Urs Mannhart, geboren 1975, ist vielseitig: Er war schon Velokurier, Nachtwächter in einem Asylzentrum und Abdichter. Seit 2018 ist er diplomierter Bio-Landwirt; er arbeitet auf einem ökologischen Hof in der Nähe von La Chaux-de-Fonds. Als Reisender und Reporter pflegt Mannhart den literarischen Journalismus – oft mit dem Fotografen Beat Schweizer und für die Zeitschrift Reportagen.
In seinen Romanen stellt er ins Zentrum, welche Herausforderungen unsere Zeit an das ökologische System unserer Erde und an Psyche und Körper ihrer Bewohner:innen – menschlicher wie tierischer – stellt. Tief recherchiert, sprachlich geschliffen, teils mit grotesken Bildern, immer zutiefst empathisch. Am Festival liest er erstmals aus einem Typoskript, dessen Erzählen ihm «als höchst instabil erscheint, was insgesamt, weil es sich um Zeilen handelt, die vermutlich als non fiction zu bezeichnen sind, in deren Natur liegen mag».
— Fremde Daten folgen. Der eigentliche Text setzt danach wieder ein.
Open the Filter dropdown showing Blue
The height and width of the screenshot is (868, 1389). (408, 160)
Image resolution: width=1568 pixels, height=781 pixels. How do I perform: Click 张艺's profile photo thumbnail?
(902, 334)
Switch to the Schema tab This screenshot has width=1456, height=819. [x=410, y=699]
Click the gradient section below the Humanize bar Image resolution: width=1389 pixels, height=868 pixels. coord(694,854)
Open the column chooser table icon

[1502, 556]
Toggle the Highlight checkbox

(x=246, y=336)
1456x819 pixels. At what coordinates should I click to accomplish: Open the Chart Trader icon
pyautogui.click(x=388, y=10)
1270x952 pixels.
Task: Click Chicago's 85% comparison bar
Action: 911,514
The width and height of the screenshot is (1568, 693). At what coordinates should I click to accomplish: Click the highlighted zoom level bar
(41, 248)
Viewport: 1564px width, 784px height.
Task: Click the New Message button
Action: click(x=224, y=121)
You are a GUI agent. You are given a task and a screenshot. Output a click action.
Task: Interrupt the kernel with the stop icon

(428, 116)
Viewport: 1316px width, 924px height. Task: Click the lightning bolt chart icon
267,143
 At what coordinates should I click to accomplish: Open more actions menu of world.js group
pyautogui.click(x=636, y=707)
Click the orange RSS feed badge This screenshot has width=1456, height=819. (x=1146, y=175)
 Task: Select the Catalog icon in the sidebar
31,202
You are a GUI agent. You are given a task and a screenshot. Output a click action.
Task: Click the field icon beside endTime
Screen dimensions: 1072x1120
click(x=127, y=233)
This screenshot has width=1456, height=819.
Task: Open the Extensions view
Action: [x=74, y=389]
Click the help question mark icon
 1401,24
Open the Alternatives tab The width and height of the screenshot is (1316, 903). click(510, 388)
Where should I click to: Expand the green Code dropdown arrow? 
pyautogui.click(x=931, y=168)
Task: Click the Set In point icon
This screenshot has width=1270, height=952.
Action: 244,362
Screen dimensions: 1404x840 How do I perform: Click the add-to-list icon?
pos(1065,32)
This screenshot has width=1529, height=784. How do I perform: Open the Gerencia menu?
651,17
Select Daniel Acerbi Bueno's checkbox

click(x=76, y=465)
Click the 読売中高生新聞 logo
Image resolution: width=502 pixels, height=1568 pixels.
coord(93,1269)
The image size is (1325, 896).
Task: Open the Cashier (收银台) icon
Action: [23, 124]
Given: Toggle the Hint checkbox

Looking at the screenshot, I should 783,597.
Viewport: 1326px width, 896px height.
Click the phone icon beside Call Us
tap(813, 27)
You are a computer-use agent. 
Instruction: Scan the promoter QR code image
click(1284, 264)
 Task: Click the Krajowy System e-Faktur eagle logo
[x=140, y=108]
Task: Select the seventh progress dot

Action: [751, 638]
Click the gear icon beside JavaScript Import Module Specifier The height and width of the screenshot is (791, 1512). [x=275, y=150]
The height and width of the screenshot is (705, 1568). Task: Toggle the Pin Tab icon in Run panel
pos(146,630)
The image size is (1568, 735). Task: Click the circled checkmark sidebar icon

Dass das Velo ein durchaus probates Anreisemittel ans Literaturfestival Leukerbad ist, hat Urs Mannhart schon in früheren Jahren bewiesen. Zum Festivaljubiläum nimmt er am Donnerstag vor dem Festival Gleichgesinnte mit auf die erste literarische Velotour – eine Kooperation mit Reportagen.